TAX LAWYERS labouring under an ancient system regulating Australian investment in Japan welcomed a new tax treaty between the two nations last week. Touted as modernising the Japan-Australian tax relationship, the treaty is expected to increase transaction volume and bring greater certainty to Japanese investment in Australia, and vice versa.
Australian Foreign Minister Stephen Smith has signed the new treaty, labelling it a “comprehensive taxation convention”. He said the new model dealt with the avoidance of double taxation as well as the prevention of fiscal evasion in relation to income flowing between the two countries.
Tax professionals have applauded the introduction of the new treaty. KMPG tax partner Rick Asquini hailed it as a vital update on the previous agreement, established nearly 40 years ago. “Business has changed dramatically over this time and this new treaty reflects the strength of the trading relationship,” he said.

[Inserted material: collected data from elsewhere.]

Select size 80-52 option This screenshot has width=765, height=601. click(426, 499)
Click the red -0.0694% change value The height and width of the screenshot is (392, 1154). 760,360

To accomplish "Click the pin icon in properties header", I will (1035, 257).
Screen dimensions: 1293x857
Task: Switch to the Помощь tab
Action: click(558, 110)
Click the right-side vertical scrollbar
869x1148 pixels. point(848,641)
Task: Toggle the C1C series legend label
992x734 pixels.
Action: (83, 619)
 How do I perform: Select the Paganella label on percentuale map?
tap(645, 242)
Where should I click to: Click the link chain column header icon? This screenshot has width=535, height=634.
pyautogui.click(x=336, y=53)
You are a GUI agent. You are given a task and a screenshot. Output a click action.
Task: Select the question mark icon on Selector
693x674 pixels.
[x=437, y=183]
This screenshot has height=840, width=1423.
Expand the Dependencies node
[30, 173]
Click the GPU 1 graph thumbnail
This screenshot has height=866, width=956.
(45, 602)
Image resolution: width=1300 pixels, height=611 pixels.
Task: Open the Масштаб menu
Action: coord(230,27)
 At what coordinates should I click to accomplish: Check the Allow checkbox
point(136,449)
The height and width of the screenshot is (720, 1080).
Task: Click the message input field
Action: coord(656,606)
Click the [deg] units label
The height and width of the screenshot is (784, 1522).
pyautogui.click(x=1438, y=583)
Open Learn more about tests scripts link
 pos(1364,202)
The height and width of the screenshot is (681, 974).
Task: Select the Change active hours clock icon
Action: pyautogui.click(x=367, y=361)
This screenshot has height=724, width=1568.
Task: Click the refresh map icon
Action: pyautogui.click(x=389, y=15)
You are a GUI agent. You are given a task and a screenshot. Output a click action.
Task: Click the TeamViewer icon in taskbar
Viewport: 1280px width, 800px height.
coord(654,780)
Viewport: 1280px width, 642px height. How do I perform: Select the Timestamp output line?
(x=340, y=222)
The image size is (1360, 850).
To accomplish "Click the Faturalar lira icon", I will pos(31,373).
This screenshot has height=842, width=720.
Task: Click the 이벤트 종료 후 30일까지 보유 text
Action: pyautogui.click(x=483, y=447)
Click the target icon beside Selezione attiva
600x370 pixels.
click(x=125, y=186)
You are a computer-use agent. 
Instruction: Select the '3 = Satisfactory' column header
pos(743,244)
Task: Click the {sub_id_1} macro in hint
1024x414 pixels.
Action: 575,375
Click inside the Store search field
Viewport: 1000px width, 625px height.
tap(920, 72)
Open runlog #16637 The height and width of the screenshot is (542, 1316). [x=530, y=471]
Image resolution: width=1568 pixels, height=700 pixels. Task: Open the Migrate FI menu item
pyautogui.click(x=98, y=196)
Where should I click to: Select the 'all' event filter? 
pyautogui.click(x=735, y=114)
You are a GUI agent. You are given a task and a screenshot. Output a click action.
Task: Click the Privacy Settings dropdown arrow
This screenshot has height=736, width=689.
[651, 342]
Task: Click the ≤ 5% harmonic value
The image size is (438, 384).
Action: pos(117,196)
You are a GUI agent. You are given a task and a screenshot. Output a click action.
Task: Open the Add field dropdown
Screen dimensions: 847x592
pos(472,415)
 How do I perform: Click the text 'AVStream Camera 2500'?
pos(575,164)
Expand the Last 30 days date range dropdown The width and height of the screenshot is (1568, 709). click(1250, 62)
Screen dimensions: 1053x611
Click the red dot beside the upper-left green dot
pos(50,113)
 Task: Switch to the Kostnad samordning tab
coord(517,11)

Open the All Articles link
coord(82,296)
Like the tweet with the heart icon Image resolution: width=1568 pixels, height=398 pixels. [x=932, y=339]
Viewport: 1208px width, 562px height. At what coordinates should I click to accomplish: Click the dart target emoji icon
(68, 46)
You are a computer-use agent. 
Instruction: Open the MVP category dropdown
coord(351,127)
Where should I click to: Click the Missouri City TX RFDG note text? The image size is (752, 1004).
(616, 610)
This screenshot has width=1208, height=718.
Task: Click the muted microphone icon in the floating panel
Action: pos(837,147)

The changes are part of a broader push to modernise Australia’s international tax agreements, bringing them into line with those Australia has singed more recently with the US, UK and other countries, according to Betsy Howe, a taxation partner in Mallesons Stephen Jaques’ Sydney office.
“Australia has already got or has negotiated new treaties with the US, UK and other countries, which have features very similar to what we’re now seeing in the Australia-Japan treaty,” she explained.
The treaty is purported to increase investment between the two countries and Howe believes it will deliver results. “There’re a number of important aspects to it, but I think … the intention of the treaty is to make it more attractive … on a mutual basis for Australians to invest in Japan, especially in interest-bearing type securities. And I think also for Japanese companies to invest here,” she said. “I think that’s all part and parcel of the fact that Australia’s got a large pool of savings and that’s all being invested outside Australia.”
The treaty encompasses a broad range of tax issues, including provisions to cover a sliding scale of income brackets for withholding taxes in each of the jurisdictions. “I think the important ones really are the withholding taxes … and I think also the [capital gains tax] provision which now aligns alienation of property articles with other treaties,” Howe said.
Howe commended the treaty’s compliance with the wider Organisation for Economic Co-operation and Development approach. “I think it’s a good thing … I would just say it’s very much a consistent treaty with [others internationally that] we’ve been negotiating,” she said. “[It tries to] make investment to and from Australia and Japan as easy as possible.”
There will be other benefits arising from the agreement for tax professionals. KPMG’s transfer pricing partner, Anthony Seve noted that many Japanese companies in Australia would be relieved by the newly-established time limit on transfer pricing reviews. Seve predicted the agreement would deliver greater certainty, and assist in the timely resolution of difficult transfer pricing cases still under examination.
“In the past, there was no time limit on these reviews and that meant there was a high degree of uncertainty and administrative burden for many companies. Now that uncertainty has been removed, it will help Japanese companies to better manage their transfer pricing risk in a more practical and efficient manner,” Seve said.